Marine conditions dominate the Devonian successions of Devon and Cornwall (SW Britain). There, a classical example for the DCB documented in neritic facies is the Pilton Mudstone Formation of the Culm Basin. In this formation, trilobites and cephalopods are documented ranging from the late Famennian Wocklumeria to the early Tournaisian Gattendorfia ammonoid zones (e.g. Goldring 1955). Further north, where the continental character of the deposits increases, especially palynomorphs have been demonstrated to be of critical stratigraphic importance (e.g. Clayton et al. 1986; McNestry 1988). In this special issue, the contribution of Graham and Sevastopulo (2021, this issue) illustrates this facies realm widely developed in the Upper Devonian and lower Carboniferous in southern Ireland, southern Wales and southern England (e.g. Mendips).

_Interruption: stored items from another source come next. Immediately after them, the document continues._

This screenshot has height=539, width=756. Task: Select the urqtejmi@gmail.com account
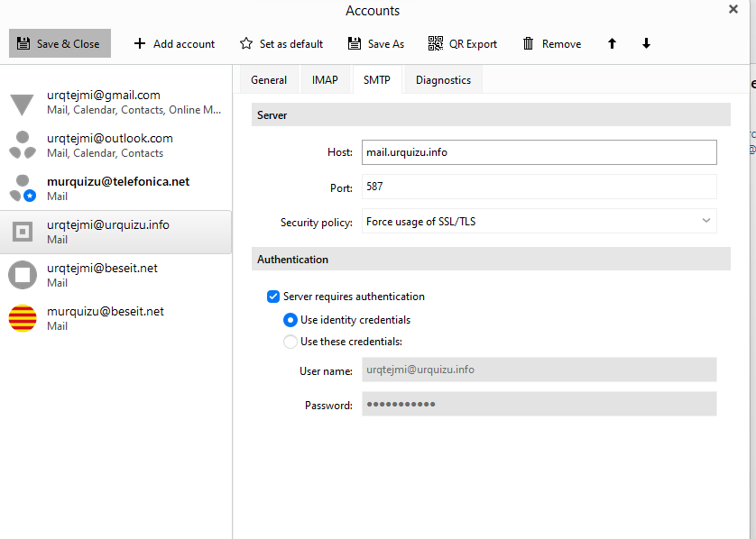pyautogui.click(x=115, y=102)
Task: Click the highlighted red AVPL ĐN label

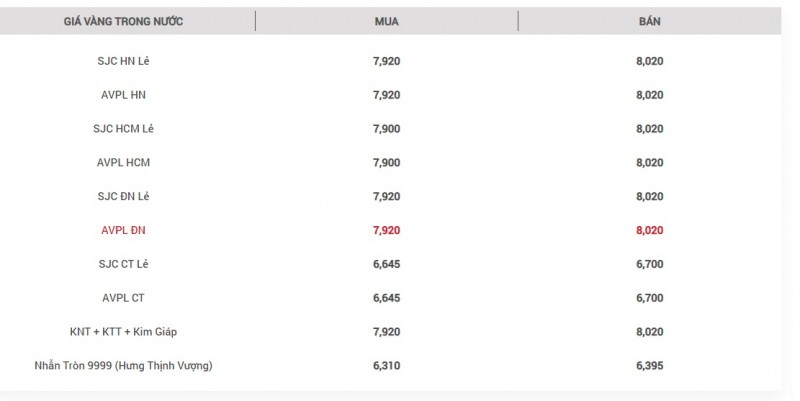Action: (x=124, y=230)
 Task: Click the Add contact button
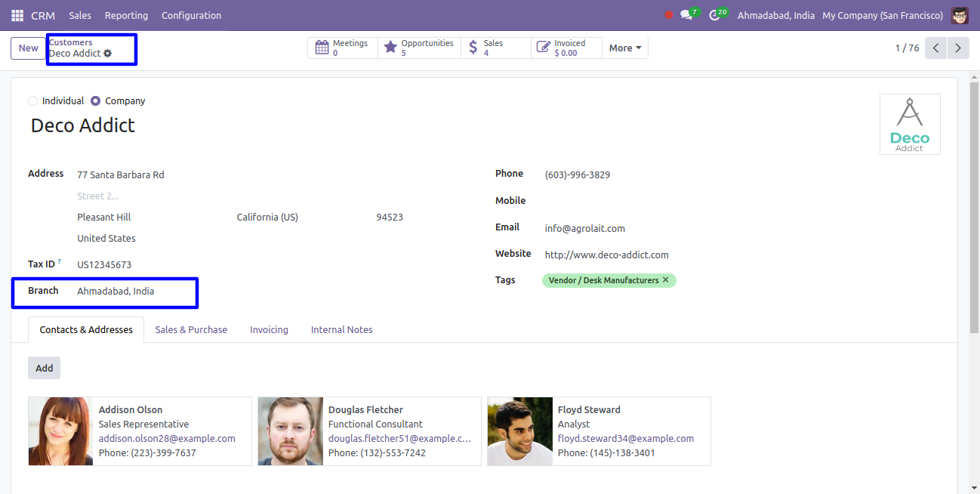(x=45, y=368)
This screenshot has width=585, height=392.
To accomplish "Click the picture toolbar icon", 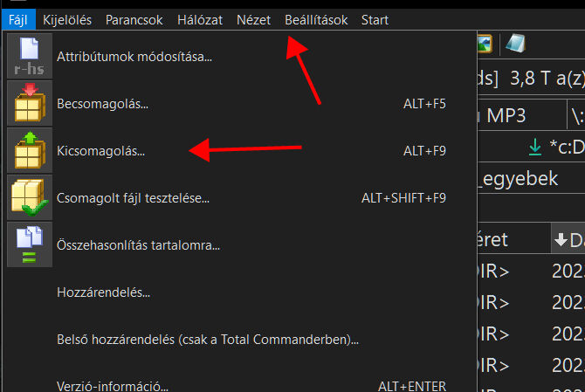I will coord(484,43).
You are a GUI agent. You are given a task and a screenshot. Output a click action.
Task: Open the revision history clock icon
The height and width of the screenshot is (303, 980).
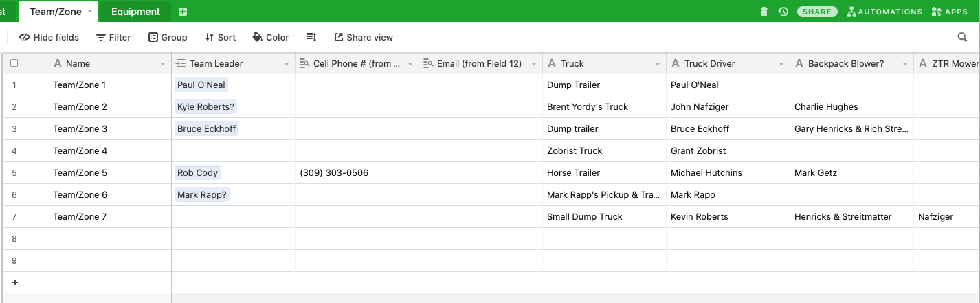click(783, 12)
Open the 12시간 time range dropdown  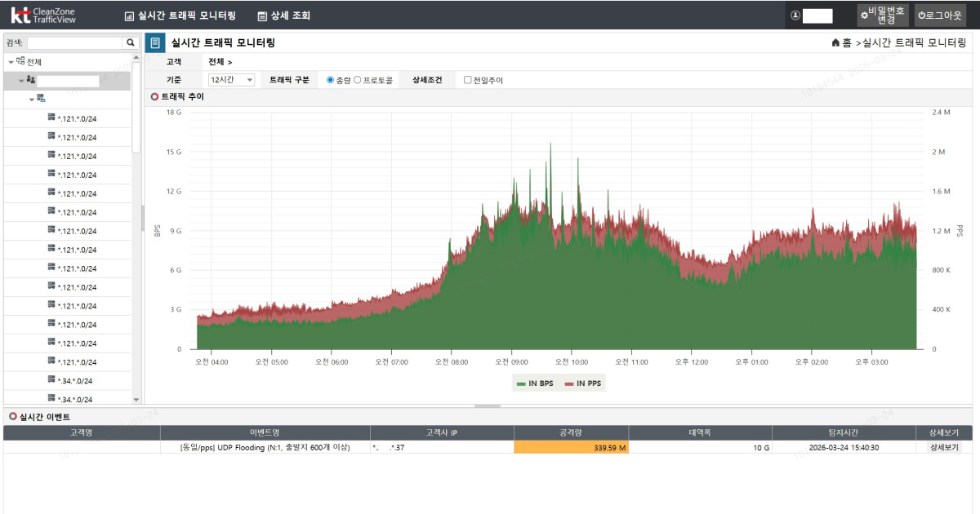(232, 80)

Further north, in the entirely continental facies realm, a recent biostratigraphic study in Scotland (Marshall et al. 2019) demonstrates the importance for the correct placement of the DCB. These new data for the stratigraphic distribution of palynomorphs show that the Upper ORS Kinnesswood Formation is Late Devonian in age, and not early Carboniferous as previously postulated. The DCB approximates with the base of the following Ballagan Formation and its coastal wetland environments (Millward et al. 2018), in which the oldest Tournaisian miospore zone was found at its base at Burnmouth.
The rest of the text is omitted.